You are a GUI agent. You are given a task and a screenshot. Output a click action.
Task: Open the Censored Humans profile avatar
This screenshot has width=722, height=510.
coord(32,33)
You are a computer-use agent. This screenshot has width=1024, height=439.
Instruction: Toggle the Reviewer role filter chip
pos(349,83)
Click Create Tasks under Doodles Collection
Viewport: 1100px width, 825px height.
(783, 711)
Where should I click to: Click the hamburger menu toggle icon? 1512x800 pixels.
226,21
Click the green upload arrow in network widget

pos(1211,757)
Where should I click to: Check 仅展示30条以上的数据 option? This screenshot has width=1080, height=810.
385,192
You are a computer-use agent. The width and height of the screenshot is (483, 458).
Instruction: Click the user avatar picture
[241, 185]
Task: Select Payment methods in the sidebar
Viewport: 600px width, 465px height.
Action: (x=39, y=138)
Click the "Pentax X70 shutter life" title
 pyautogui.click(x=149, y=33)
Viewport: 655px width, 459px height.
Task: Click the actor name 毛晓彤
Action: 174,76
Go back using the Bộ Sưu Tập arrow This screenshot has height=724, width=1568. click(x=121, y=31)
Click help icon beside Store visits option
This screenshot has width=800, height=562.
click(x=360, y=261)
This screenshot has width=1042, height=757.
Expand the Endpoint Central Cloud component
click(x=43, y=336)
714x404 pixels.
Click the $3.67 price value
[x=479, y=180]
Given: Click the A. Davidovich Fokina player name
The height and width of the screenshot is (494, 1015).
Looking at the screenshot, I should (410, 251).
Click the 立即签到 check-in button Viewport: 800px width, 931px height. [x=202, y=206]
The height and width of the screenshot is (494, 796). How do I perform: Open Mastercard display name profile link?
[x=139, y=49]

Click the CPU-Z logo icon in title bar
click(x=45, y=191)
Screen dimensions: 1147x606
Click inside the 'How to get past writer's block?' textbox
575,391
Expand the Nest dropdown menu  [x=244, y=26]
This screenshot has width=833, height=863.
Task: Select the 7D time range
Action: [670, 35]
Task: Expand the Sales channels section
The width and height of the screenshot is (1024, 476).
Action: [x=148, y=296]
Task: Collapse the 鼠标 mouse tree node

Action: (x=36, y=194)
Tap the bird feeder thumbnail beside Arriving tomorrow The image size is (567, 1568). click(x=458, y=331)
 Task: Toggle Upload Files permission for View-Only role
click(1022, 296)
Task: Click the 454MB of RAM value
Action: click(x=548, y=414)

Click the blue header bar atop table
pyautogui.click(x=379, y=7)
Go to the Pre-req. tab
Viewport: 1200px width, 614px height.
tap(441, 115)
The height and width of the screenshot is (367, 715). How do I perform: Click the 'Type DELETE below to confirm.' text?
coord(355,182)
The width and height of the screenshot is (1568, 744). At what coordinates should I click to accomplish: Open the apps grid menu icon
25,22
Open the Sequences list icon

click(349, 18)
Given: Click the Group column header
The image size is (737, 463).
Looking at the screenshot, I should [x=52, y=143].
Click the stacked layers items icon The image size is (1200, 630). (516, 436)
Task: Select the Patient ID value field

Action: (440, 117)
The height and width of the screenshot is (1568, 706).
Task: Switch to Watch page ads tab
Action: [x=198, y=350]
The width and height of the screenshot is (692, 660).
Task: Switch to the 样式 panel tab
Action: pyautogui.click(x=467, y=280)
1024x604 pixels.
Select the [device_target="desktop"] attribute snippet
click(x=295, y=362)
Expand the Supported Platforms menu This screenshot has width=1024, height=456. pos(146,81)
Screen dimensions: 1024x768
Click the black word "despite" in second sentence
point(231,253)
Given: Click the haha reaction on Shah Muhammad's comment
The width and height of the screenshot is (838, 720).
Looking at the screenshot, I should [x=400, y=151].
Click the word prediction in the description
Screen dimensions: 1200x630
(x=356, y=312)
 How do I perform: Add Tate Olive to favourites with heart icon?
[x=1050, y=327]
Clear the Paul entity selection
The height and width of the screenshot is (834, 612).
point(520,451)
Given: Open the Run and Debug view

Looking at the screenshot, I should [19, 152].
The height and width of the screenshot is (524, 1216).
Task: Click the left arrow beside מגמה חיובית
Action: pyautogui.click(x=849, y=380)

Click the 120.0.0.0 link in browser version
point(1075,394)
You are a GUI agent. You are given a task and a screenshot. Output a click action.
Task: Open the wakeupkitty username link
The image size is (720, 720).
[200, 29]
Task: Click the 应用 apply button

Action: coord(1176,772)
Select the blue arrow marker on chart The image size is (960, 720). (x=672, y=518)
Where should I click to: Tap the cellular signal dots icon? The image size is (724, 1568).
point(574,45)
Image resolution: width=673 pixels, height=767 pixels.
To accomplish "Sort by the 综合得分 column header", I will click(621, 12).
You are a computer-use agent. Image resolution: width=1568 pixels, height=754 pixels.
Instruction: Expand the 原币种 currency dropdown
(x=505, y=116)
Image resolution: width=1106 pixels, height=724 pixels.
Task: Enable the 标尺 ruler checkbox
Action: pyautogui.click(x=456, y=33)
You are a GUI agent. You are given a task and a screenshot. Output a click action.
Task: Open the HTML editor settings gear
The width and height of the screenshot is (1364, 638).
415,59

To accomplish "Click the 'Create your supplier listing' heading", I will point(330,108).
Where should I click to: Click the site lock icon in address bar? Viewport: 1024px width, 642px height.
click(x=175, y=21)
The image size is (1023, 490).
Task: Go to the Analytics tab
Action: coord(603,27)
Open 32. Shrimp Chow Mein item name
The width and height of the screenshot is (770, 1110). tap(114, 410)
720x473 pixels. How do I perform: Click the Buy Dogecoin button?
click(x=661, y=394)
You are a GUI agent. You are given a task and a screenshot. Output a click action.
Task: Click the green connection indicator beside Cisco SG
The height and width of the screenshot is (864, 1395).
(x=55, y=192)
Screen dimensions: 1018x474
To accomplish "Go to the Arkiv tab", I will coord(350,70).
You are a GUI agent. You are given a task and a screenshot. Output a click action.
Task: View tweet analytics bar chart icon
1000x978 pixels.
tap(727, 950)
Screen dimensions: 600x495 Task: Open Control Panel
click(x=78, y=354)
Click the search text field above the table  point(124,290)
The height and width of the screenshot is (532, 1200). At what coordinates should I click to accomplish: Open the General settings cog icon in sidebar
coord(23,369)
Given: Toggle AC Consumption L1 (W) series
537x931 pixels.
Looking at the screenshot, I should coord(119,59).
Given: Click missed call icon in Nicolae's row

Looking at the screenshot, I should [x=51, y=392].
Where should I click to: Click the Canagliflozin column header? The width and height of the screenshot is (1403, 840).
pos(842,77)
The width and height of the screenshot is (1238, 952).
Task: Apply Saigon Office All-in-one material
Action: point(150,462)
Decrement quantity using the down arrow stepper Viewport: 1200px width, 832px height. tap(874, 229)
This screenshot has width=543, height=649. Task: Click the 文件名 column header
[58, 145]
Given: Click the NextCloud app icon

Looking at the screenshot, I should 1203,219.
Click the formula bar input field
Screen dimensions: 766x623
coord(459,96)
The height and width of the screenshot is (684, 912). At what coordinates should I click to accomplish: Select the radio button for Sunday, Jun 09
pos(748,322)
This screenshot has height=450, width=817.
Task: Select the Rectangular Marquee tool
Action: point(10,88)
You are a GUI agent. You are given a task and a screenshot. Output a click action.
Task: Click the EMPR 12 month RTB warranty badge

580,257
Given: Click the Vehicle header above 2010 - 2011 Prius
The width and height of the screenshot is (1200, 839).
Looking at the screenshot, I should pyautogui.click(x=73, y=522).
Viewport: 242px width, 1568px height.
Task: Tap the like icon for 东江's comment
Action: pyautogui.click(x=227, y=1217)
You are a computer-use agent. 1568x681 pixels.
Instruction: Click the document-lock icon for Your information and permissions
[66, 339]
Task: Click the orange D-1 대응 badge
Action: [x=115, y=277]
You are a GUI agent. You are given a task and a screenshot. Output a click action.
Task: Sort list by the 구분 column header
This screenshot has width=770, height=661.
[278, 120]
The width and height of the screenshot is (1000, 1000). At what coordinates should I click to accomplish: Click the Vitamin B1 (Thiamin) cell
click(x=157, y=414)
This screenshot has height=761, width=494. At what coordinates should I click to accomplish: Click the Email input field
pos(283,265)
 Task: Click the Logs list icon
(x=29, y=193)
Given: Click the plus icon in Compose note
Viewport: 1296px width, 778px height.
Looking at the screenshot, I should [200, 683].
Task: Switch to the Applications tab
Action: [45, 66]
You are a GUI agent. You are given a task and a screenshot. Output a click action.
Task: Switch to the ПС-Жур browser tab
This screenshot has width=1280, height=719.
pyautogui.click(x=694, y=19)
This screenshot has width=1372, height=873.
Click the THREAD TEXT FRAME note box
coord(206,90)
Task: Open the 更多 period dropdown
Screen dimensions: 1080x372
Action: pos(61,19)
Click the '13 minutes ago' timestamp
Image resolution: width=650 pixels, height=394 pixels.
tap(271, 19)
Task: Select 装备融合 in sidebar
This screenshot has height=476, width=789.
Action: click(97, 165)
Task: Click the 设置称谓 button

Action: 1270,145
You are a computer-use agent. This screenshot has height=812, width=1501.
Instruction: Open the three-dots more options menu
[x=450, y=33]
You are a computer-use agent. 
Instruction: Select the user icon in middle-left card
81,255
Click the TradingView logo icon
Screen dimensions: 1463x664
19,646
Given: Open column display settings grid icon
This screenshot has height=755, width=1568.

◆ ◆ ◆ ◆ ◆ ◆ ◆

▶ _Action item_: Which lines above hold the word "computer"? Copy each of them.

▶ _Written response_:
You are a computer-use agent. This screenshot has width=1024, height=439.
You are a computer-use agent. The width and height of the screenshot is (483, 458).
You are a computer-use agent. Image resolution: width=1568 pixels, height=754 pixels.
You are a computer-use agent. 1568x681 pixels.
You are a computer-use agent. This screenshot has height=812, width=1501.
You are a computer-use agent. 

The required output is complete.